Dataset entries
● ● ● ● ●

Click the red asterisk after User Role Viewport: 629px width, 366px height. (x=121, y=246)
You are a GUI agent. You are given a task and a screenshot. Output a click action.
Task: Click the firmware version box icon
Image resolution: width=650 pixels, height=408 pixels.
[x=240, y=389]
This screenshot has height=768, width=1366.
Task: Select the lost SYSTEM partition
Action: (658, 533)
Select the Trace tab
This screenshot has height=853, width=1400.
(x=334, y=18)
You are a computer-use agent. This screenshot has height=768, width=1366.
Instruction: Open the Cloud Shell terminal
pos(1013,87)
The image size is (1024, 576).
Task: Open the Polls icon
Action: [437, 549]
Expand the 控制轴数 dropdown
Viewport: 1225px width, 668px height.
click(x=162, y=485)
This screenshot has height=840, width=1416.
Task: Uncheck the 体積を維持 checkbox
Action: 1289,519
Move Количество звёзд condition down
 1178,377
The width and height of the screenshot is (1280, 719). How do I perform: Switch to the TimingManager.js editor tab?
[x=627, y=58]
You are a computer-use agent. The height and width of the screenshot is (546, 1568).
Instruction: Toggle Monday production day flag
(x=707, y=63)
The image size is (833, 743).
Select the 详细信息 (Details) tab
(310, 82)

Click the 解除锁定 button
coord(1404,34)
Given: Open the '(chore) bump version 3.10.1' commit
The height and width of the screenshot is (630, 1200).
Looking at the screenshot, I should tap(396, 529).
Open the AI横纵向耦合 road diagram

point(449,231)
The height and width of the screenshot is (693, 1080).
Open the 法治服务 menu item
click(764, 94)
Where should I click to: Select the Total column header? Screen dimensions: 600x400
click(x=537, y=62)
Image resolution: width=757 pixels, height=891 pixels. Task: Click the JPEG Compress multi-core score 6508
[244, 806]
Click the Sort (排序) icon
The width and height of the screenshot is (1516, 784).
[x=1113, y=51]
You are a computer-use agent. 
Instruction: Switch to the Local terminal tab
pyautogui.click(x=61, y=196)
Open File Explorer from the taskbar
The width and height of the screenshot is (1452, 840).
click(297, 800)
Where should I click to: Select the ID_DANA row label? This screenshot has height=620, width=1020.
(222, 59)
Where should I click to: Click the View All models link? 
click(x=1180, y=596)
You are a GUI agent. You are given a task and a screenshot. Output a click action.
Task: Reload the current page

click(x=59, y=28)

● ● ● ● ●

Your instructions: Restate word for word only the lines above from the line containing "Move Количество звёзд condition down" to the line containing "The image size is (833, 743).", both of them included.

Result of this exercise:
Move Количество звёзд condition down
 1178,377
The width and height of the screenshot is (1280, 719). How do I perform: Switch to the TimingManager.js editor tab?
[x=627, y=58]
You are a computer-use agent. The height and width of the screenshot is (546, 1568).
Instruction: Toggle Monday production day flag
(x=707, y=63)
The image size is (833, 743).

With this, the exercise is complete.